▸ Work item: Go to the line that contains "Task: Run Full import for Walmart" in the records below and repeat it, and each line after it, exactly through the end, omitting pictures.

[Opening Records for this task section]

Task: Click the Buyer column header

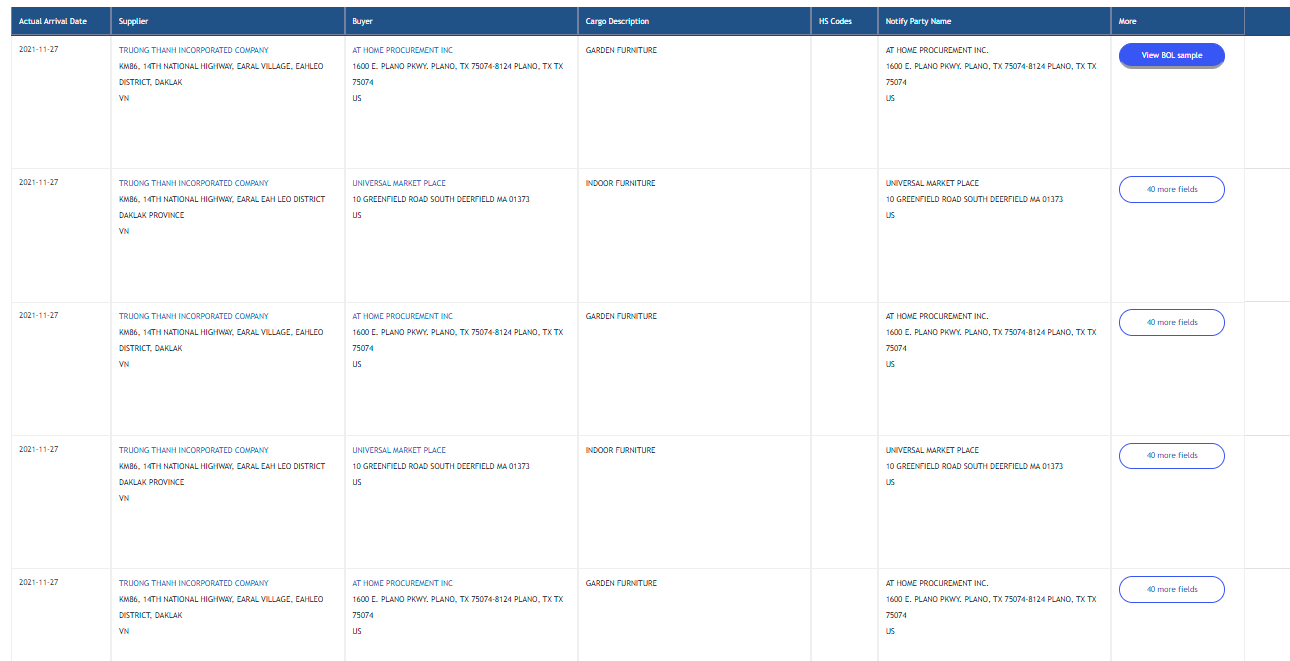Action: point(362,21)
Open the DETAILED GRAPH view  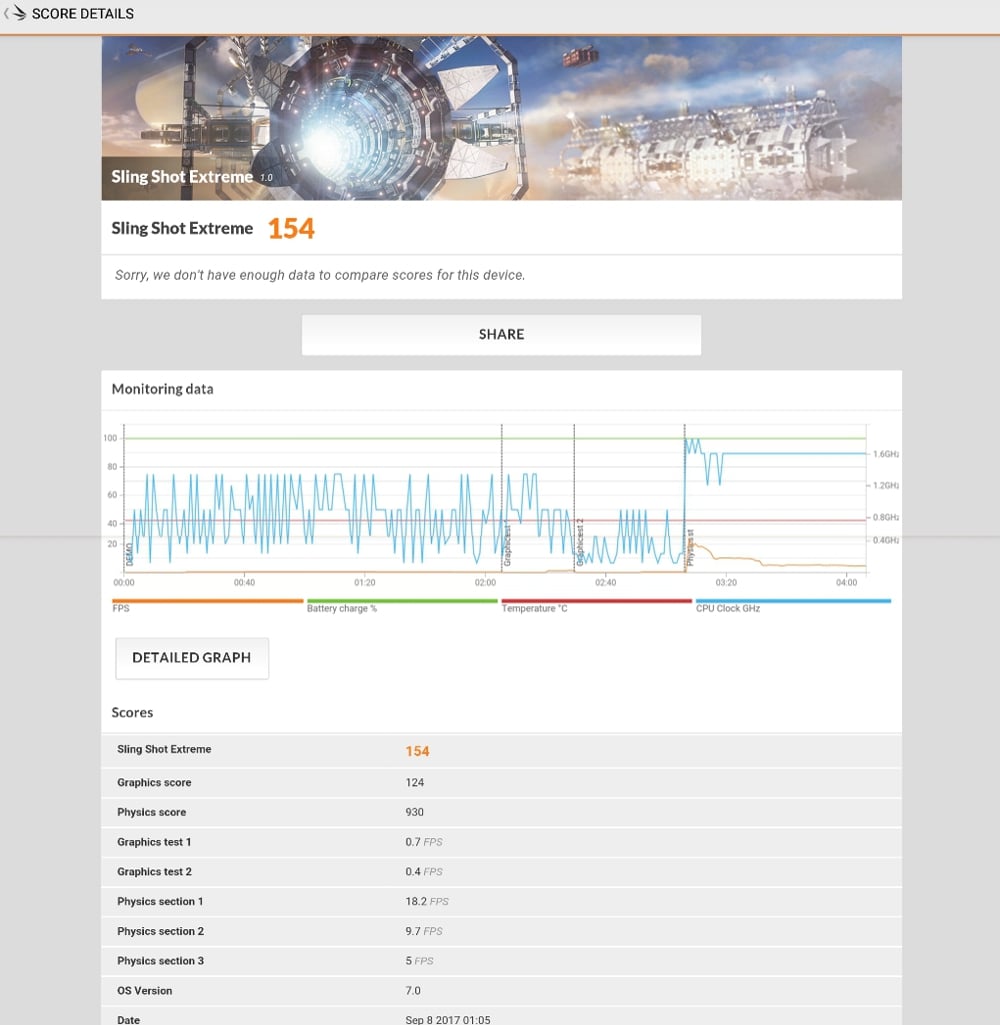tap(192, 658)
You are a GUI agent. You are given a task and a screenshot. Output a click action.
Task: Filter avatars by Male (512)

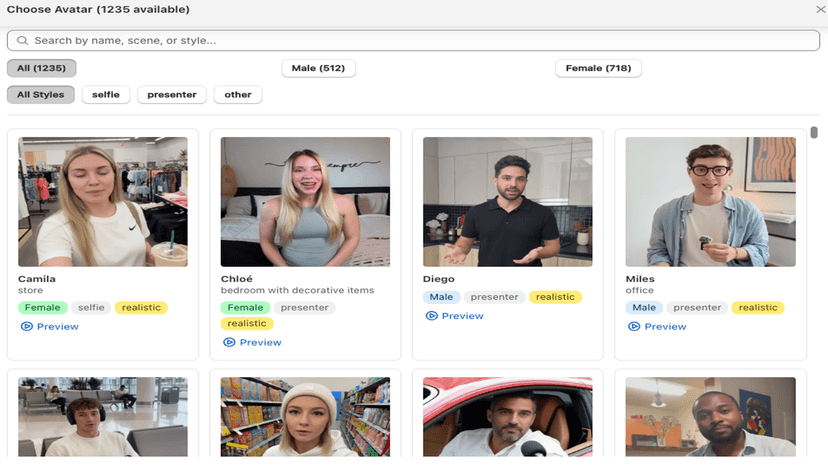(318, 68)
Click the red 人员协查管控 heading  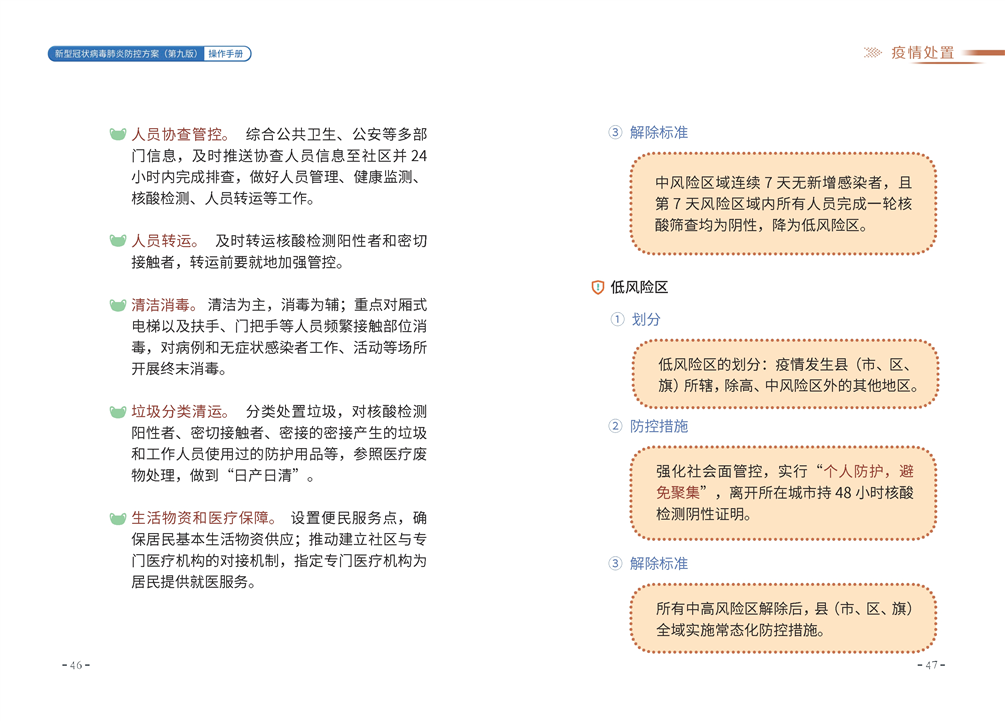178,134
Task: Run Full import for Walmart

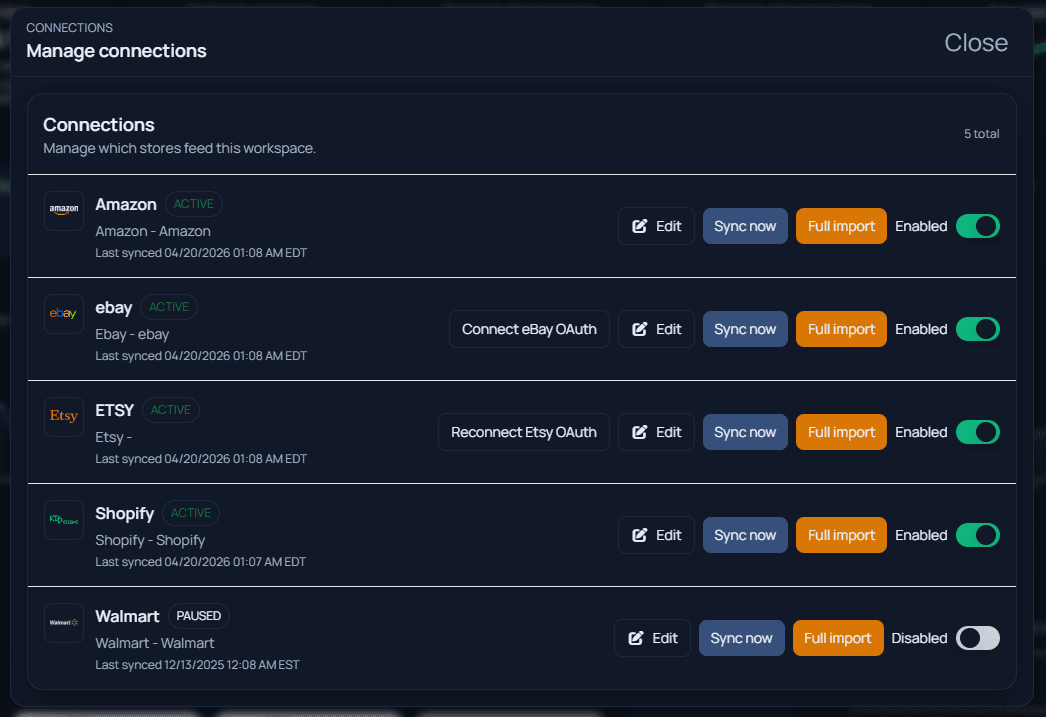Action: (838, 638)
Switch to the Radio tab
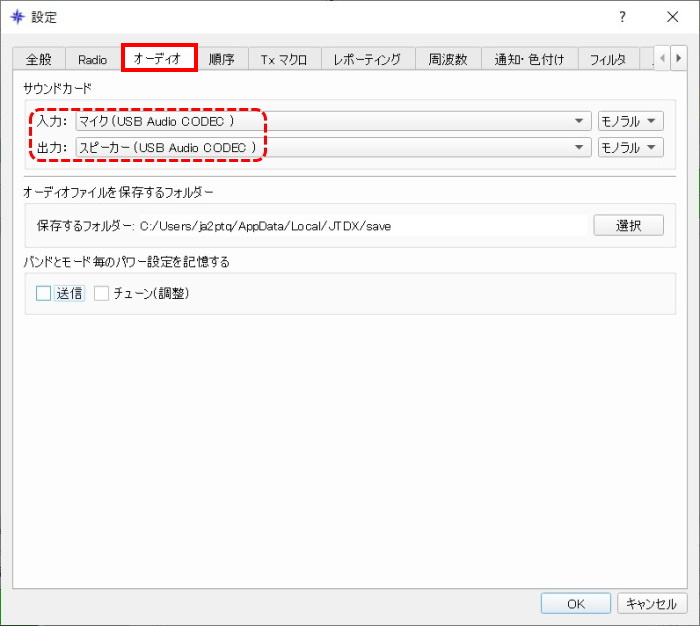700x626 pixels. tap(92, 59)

[Closing Records for this task section]

▸ The completed task:
Task: Run Full import for Walmart

Action: (838, 638)
Switch to the Radio tab
700x626 pixels. tap(92, 59)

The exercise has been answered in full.